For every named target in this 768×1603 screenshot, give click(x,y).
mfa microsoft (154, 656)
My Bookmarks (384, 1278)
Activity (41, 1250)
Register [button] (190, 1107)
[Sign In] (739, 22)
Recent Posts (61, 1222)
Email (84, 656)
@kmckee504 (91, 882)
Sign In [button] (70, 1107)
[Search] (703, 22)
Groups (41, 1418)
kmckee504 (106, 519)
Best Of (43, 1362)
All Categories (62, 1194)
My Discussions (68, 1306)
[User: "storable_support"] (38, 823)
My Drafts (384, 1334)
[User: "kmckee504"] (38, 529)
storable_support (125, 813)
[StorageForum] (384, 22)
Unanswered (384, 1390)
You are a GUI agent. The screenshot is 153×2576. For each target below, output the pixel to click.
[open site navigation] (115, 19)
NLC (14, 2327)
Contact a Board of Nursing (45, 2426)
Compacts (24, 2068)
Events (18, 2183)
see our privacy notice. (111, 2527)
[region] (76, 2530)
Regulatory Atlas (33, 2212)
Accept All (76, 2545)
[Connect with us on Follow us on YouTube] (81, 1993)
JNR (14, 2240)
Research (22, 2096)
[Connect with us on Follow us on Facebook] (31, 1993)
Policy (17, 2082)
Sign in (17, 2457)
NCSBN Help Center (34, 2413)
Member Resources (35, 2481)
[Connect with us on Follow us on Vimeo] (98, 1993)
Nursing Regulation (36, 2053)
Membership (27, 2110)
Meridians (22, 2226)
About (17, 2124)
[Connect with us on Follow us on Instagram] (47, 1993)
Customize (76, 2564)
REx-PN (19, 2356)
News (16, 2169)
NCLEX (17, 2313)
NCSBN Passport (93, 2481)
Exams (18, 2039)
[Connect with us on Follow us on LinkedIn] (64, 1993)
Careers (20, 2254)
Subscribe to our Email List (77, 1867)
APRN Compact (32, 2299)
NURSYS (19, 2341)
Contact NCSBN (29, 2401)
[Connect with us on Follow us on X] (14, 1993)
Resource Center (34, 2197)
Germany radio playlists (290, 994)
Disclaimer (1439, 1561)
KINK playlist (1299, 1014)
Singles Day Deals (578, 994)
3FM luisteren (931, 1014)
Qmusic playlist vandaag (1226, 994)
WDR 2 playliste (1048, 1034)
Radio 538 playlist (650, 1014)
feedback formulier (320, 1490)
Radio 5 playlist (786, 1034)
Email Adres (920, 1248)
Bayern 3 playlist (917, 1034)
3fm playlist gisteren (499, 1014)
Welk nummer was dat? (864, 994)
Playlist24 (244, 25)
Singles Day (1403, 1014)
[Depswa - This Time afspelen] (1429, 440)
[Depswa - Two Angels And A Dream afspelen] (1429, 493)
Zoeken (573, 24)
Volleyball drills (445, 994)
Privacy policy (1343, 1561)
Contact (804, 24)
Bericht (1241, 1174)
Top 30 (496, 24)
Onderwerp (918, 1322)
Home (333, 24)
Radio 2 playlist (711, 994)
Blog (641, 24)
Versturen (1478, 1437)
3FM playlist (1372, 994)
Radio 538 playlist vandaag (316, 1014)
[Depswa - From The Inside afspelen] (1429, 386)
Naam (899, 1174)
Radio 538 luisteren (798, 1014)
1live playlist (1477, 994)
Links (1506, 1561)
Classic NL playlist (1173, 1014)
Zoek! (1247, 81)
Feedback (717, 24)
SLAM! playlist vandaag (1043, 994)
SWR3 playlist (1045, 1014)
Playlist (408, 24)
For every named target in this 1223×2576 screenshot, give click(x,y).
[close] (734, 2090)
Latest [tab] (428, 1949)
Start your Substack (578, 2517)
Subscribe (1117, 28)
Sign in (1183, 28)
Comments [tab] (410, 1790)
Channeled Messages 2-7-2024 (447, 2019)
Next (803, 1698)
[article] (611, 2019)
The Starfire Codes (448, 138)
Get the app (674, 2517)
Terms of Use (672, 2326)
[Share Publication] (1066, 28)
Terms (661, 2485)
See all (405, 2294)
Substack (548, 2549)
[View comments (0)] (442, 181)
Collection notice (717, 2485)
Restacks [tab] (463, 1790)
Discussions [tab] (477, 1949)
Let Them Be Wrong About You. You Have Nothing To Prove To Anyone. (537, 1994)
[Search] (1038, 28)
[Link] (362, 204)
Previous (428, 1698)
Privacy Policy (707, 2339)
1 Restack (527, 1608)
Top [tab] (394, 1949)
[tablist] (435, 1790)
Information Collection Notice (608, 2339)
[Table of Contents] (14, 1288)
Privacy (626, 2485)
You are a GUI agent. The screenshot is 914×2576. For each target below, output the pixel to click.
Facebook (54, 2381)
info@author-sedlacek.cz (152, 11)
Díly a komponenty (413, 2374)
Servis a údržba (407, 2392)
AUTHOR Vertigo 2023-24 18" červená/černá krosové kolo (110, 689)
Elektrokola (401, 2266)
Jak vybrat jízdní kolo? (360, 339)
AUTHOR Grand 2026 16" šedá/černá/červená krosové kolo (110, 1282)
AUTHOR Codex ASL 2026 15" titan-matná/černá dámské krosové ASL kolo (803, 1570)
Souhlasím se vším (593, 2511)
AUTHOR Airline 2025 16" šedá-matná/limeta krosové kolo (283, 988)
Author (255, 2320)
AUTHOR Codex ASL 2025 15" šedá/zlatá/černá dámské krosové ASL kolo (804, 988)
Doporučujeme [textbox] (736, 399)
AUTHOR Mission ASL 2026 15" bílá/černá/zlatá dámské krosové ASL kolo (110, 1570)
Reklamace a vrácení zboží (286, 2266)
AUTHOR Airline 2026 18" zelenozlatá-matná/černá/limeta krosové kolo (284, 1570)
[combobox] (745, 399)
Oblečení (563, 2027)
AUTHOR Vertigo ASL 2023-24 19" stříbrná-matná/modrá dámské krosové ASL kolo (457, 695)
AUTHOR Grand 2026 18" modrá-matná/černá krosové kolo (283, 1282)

WORK TO BE COMPLETED
Set down the lines of the records exactly, from the first one through the line containing "kmckee504 (106, 519)", and add nothing else.

ANSWER FOR THIS EXERCISE
For every named target in this 768×1603 screenshot, give click(x,y).
mfa microsoft (154, 656)
My Bookmarks (384, 1278)
Activity (41, 1250)
Register [button] (190, 1107)
[Sign In] (739, 22)
Recent Posts (61, 1222)
Email (84, 656)
@kmckee504 (91, 882)
Sign In [button] (70, 1107)
[Search] (703, 22)
Groups (41, 1418)
kmckee504 (106, 519)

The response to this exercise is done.